● TASK: Copy the rows from the line with "This screenshot has height=1344, width=2576." to the line with "pyautogui.click(x=1071, y=384)", changing "Find the location of" to "Locate" and leaving everything else as it is.

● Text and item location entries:
╔══

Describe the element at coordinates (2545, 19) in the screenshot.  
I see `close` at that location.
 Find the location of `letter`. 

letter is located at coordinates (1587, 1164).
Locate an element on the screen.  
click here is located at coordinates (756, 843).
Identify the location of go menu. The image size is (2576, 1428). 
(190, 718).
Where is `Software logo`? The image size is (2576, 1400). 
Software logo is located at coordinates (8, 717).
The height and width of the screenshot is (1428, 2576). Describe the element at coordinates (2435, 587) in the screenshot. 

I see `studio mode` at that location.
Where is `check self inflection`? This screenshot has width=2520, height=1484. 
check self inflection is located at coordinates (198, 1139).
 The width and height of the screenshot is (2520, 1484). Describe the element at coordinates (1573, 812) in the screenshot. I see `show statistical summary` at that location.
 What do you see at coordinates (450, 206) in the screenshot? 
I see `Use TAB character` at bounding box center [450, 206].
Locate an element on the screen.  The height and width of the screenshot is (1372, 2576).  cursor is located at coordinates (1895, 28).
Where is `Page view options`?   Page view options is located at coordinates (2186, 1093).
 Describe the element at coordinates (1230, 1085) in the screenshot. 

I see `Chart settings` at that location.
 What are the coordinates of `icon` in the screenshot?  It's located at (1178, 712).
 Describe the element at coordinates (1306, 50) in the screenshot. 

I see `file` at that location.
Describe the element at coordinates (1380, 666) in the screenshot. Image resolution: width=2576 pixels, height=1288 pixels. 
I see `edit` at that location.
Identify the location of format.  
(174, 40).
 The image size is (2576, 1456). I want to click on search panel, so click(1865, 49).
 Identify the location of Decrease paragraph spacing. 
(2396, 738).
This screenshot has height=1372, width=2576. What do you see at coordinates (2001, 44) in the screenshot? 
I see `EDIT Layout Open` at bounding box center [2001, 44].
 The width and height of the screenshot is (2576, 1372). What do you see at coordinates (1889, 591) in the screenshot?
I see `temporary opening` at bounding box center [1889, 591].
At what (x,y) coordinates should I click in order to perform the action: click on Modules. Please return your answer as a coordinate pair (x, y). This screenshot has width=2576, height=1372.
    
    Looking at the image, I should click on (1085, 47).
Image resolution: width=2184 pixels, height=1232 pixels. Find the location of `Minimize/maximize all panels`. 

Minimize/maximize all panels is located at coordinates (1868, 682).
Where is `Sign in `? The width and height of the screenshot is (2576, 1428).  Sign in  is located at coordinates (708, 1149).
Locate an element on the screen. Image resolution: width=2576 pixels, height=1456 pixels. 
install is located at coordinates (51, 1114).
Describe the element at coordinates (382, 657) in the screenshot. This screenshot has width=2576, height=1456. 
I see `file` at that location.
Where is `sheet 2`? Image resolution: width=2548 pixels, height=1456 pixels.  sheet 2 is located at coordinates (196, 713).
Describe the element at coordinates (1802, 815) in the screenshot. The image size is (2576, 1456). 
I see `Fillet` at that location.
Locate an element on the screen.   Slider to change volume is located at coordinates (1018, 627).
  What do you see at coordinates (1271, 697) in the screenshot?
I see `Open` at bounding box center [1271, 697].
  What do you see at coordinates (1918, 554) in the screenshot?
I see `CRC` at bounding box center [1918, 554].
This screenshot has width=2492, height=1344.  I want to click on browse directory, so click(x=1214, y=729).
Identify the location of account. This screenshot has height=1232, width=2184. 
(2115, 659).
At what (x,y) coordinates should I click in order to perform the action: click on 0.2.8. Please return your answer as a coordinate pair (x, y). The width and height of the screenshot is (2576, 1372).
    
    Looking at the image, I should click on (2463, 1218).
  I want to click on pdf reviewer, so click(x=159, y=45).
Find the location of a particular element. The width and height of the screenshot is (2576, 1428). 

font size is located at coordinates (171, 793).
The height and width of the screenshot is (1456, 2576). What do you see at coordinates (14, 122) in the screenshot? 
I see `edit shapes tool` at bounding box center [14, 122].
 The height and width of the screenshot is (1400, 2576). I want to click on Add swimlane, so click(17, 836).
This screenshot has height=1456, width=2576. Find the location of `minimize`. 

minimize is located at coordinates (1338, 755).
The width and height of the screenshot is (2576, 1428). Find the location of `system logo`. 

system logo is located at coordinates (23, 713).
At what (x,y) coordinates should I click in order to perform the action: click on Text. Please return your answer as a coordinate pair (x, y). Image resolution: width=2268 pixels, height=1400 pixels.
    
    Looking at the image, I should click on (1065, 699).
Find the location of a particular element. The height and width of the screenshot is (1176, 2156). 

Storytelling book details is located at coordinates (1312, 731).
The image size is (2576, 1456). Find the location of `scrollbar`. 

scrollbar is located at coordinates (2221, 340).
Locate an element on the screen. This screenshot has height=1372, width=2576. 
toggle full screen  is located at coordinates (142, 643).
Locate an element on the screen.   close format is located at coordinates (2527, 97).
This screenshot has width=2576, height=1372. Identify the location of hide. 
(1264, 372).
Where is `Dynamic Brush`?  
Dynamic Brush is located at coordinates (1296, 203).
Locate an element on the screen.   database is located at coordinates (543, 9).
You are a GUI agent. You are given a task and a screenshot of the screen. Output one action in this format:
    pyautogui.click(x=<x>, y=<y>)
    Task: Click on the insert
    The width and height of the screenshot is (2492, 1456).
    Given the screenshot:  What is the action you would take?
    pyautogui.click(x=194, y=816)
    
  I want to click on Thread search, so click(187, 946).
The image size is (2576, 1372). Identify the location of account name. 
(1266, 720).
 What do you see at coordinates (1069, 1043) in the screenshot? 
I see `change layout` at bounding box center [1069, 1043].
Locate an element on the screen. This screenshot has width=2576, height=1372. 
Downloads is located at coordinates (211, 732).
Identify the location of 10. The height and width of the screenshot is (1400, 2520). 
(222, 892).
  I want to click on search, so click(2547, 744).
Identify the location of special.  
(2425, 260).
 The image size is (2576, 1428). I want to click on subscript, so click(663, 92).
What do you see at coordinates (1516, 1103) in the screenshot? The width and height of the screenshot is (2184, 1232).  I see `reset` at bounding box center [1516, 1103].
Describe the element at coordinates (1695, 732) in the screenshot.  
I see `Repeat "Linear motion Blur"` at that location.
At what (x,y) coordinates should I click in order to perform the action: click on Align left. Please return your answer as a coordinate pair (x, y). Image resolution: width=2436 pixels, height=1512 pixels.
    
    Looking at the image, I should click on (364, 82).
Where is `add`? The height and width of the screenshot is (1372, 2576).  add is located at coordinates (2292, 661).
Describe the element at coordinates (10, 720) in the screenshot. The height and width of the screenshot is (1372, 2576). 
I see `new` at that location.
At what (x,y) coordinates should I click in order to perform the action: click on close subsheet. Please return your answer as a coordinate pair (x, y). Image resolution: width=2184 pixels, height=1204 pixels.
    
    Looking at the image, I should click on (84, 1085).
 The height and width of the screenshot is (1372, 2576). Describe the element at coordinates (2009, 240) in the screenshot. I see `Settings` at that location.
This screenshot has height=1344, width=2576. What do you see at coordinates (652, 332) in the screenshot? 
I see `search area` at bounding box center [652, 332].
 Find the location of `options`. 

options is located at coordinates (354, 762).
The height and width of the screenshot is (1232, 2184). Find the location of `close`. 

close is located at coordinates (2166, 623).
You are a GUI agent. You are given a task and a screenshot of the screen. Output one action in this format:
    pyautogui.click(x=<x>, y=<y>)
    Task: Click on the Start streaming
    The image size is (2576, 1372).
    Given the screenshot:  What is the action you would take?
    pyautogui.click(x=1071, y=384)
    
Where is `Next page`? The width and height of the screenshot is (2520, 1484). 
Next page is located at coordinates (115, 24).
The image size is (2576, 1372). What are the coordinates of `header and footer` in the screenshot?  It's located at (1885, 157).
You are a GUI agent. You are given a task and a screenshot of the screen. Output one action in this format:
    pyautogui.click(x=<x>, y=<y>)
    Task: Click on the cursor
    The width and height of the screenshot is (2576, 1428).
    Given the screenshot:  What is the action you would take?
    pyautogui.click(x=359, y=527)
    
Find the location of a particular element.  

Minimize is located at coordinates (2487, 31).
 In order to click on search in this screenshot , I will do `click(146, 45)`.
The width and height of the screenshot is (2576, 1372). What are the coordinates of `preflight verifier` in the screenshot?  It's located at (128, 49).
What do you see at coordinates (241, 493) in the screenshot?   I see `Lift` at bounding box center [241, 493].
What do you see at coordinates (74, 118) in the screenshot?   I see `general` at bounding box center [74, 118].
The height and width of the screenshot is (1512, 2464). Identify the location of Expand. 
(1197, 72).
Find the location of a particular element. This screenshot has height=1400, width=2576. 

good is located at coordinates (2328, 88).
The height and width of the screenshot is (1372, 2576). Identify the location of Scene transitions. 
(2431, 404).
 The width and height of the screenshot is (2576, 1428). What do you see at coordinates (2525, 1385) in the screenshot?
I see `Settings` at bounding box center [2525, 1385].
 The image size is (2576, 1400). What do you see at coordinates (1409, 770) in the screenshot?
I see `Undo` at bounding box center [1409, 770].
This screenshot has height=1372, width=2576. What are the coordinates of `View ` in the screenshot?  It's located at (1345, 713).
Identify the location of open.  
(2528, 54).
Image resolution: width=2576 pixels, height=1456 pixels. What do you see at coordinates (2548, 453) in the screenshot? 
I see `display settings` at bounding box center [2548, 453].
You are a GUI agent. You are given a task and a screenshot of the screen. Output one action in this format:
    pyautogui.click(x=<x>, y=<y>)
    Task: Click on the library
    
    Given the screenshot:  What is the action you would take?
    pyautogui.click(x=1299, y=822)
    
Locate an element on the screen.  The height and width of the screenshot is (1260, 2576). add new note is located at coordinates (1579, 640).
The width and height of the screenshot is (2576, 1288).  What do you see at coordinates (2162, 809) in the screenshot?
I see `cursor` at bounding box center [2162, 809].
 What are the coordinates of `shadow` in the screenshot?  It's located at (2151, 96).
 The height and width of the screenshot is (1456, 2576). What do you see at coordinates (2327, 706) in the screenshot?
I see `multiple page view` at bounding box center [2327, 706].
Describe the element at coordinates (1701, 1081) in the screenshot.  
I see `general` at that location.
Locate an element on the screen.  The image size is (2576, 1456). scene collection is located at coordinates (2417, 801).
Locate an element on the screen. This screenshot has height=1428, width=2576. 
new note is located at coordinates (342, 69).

╚══

● FINAL RESULT:
This screenshot has height=1344, width=2576. What do you see at coordinates (652, 332) in the screenshot? 
I see `search area` at bounding box center [652, 332].
 Locate `options`. 

options is located at coordinates (354, 762).
The height and width of the screenshot is (1232, 2184). Locate `close`. 

close is located at coordinates (2166, 623).
You are a GUI agent. You are given a task and a screenshot of the screen. Output one action in this format:
    pyautogui.click(x=<x>, y=<y>)
    Task: Click on the Start streaming
    The image size is (2576, 1372).
    Given the screenshot:  What is the action you would take?
    pyautogui.click(x=1071, y=384)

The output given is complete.